■ Quoted passage:
:::
A tree-mendous first step has been completed to make way for a new café as part of Perth Zoo’s 20-year Master Plan. 

A Celtis australis has been successfully transplanted into prime new real estate at the Zoo’s front entrance. 

The Zoo’s expert horticulturalists, with the help of The Arbor Centre, safely removed the juvenile tree – root bulb and all – from the main lawn and craned it through the Zoo to its new home. 

Weighing in at around two tonnes, or roughly the equivalent of Memphis the Southern White Rhino, this operation was no mean feat. 

This successful transplant marks the first works completed as part of the Zoo’s 20-year Master Plan. 

With the café construction expected to break ground this year, works like this transplant will be undertaken to protect and enhance the Zoo’s iconic botanic estate – ensuring it continues to be an inner-city oasis. 

Did you know?...
:::
■ Data entries:
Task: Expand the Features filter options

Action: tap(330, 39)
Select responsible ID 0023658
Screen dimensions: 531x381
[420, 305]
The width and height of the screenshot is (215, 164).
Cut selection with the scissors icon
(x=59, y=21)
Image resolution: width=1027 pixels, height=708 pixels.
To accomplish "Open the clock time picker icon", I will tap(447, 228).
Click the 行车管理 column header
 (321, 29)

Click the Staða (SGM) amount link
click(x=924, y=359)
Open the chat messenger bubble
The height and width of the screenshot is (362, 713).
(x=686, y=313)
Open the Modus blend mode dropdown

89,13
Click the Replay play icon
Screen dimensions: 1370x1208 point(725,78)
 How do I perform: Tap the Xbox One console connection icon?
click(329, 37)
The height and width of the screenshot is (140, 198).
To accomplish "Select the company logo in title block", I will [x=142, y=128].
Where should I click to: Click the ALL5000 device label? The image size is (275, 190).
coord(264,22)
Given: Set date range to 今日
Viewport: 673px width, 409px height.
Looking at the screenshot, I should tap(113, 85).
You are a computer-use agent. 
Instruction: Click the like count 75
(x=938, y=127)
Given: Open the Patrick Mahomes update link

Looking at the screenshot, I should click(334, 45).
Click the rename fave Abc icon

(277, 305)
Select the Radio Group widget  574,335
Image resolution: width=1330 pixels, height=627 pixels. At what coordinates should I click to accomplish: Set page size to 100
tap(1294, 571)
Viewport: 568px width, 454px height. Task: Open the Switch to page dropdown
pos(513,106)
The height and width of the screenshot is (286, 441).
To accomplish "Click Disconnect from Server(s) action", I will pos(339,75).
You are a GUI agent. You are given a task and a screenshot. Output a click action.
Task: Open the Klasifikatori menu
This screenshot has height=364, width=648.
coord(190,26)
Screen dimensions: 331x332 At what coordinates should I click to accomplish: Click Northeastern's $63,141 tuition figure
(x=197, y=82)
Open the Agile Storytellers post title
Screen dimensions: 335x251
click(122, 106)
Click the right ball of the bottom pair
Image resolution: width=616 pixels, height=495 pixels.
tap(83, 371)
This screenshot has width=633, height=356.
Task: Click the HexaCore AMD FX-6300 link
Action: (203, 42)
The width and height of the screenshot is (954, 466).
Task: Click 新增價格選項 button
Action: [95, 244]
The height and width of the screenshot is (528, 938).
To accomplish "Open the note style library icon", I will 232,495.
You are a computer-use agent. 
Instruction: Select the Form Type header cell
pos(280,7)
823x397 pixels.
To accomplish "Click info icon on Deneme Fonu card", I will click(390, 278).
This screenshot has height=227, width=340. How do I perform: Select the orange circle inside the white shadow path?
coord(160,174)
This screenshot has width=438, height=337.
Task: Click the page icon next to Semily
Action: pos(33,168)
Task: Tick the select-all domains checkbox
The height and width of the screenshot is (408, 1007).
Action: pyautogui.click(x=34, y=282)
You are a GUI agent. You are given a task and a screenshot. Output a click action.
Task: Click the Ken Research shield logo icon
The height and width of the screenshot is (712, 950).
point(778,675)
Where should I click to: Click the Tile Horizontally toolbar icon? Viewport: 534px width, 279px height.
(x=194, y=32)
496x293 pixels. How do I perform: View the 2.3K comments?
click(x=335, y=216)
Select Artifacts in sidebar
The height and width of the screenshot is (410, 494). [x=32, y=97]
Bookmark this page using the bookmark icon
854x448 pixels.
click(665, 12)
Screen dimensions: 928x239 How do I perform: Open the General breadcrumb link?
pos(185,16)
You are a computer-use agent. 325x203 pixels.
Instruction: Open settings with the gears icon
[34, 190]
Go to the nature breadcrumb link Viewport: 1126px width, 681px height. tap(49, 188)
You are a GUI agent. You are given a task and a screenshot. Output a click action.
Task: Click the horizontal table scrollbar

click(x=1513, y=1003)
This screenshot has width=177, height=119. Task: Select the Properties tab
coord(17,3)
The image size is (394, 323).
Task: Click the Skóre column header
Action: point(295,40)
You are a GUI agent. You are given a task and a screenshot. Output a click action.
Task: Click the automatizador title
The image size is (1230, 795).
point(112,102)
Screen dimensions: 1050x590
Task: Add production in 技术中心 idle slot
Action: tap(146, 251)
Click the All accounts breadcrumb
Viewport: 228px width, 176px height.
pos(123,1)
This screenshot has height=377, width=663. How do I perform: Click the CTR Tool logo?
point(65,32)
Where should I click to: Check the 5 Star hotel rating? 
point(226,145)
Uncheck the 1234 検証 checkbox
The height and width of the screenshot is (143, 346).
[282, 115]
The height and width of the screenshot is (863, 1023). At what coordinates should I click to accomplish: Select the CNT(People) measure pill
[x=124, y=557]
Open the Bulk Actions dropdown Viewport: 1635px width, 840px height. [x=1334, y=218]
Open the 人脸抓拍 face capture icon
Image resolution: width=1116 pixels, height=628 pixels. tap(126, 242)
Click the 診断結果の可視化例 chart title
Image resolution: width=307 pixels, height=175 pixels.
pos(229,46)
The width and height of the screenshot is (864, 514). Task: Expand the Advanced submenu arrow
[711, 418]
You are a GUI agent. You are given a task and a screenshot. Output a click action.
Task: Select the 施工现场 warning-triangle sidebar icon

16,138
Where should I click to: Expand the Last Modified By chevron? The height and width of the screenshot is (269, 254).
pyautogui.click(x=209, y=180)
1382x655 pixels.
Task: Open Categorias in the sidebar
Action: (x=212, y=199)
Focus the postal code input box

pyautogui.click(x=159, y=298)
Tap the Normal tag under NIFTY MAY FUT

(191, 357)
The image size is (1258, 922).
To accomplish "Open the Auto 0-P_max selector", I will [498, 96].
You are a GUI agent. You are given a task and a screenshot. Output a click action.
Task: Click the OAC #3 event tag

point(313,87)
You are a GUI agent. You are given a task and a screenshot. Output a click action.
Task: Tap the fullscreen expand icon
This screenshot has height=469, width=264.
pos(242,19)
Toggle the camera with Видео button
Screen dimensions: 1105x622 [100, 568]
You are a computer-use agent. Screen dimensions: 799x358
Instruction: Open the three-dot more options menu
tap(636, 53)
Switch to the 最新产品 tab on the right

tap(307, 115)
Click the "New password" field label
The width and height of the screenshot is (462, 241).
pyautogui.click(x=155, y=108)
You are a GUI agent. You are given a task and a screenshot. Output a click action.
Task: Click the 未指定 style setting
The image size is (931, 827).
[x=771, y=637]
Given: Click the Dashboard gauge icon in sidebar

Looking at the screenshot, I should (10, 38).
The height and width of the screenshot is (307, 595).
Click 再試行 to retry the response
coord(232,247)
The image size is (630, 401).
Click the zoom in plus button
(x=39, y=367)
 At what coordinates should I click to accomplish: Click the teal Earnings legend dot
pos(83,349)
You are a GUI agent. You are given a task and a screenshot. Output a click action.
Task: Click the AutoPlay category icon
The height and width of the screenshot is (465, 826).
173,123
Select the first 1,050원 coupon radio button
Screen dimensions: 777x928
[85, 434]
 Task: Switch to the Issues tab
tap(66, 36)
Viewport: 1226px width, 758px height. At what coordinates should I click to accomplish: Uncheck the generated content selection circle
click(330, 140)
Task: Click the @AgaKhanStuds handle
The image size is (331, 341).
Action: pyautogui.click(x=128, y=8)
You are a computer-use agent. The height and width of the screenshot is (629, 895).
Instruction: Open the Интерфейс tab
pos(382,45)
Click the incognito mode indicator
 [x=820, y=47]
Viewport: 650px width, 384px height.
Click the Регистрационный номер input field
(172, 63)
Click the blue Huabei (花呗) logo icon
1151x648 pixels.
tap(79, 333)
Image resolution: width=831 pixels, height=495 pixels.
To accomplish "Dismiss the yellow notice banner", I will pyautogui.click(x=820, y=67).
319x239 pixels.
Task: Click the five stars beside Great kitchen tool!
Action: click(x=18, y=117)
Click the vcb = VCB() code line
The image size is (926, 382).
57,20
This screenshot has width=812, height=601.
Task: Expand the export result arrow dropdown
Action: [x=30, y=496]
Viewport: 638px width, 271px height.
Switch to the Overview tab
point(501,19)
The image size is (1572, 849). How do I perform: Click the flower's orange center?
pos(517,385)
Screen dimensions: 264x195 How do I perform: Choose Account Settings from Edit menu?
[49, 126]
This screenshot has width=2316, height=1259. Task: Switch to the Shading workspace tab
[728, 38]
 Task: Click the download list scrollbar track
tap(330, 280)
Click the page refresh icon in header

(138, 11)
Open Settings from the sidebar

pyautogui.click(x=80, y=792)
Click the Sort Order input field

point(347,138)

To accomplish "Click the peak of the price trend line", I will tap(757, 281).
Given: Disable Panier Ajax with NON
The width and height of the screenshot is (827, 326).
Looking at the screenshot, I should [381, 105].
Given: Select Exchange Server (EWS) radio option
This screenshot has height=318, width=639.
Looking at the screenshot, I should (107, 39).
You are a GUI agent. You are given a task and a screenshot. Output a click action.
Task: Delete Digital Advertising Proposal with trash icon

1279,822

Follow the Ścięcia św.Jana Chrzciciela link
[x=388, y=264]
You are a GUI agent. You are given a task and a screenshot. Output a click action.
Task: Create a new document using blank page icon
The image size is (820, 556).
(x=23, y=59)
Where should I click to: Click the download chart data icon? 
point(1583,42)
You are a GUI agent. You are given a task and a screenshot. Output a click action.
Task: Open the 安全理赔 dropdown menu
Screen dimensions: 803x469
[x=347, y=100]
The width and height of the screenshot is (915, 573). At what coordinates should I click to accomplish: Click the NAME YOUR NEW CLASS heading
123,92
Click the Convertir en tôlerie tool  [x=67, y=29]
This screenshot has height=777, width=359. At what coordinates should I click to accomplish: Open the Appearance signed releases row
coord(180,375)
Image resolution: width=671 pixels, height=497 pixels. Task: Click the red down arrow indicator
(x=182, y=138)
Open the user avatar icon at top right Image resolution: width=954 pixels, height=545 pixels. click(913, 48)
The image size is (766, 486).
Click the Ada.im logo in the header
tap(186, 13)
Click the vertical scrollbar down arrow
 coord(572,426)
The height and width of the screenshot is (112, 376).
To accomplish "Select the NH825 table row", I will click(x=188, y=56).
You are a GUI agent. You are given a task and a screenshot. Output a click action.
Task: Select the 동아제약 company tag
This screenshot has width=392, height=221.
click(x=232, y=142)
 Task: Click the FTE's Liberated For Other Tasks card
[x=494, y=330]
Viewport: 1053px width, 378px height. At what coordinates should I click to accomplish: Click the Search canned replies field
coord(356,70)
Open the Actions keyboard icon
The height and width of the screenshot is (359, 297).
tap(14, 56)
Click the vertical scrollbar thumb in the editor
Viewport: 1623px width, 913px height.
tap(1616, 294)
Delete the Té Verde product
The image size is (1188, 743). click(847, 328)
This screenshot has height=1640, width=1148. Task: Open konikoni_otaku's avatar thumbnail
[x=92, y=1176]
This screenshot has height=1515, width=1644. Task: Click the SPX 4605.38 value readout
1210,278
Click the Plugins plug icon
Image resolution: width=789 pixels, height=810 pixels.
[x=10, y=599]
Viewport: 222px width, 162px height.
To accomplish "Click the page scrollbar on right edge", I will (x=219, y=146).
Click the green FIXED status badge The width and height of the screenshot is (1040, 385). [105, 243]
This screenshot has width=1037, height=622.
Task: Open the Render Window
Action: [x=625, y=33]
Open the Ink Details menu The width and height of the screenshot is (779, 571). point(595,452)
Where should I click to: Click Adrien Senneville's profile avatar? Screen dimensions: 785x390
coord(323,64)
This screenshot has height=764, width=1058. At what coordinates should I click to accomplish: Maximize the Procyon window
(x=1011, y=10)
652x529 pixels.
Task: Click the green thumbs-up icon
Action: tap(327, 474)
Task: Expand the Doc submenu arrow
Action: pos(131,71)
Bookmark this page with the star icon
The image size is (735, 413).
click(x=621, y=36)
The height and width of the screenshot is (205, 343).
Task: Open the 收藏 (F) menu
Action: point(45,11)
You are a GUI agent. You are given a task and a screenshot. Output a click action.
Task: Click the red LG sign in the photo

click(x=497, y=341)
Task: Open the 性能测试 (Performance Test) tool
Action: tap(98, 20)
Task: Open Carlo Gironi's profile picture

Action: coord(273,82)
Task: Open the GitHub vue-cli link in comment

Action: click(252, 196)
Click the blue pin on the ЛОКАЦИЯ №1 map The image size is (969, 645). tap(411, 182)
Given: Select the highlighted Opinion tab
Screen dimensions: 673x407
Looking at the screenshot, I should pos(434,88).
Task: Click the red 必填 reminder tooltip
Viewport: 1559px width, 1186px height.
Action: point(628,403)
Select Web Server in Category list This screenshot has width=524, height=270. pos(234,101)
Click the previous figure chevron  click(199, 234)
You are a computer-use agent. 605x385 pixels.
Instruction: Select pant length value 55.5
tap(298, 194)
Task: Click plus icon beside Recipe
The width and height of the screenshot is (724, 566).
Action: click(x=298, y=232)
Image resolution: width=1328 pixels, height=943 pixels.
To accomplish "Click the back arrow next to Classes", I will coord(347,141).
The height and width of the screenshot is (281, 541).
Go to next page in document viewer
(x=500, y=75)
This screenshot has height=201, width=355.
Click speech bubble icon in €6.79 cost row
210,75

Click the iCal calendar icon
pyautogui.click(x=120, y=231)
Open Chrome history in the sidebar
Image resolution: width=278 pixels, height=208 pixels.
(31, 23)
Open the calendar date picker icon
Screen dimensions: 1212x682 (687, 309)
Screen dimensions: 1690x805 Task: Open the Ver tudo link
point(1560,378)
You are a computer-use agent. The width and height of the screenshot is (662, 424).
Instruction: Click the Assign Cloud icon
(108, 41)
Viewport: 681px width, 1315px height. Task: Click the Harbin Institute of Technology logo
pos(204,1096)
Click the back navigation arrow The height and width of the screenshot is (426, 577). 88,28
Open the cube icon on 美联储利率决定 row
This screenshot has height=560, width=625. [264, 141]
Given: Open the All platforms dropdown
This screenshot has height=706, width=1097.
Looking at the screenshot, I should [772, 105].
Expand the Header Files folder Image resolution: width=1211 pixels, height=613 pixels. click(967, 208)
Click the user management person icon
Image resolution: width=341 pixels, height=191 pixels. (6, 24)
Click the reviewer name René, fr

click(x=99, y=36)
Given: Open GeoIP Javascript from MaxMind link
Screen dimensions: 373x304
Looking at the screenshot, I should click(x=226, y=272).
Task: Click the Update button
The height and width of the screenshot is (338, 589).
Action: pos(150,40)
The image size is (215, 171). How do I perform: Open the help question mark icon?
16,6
:::
■ Problems to work on:
a) Rewrite the stretch of the Perth Zoo tree transplant article from "With the café" through "an inner-city oasis.", replacing "oasis" with "sanctuary".
b) In the Perth Zoo tree transplant article, which organization helped the Zoo's horticulturalists move the tree?

■ Answer set:
a)
With the café construction expected to break ground this year, works like this transplant will be undertaken to protect and enhance the Zoo’s iconic botanic estate – ensuring it continues to be an inner-city sanctuary.

b) The Arbor Centre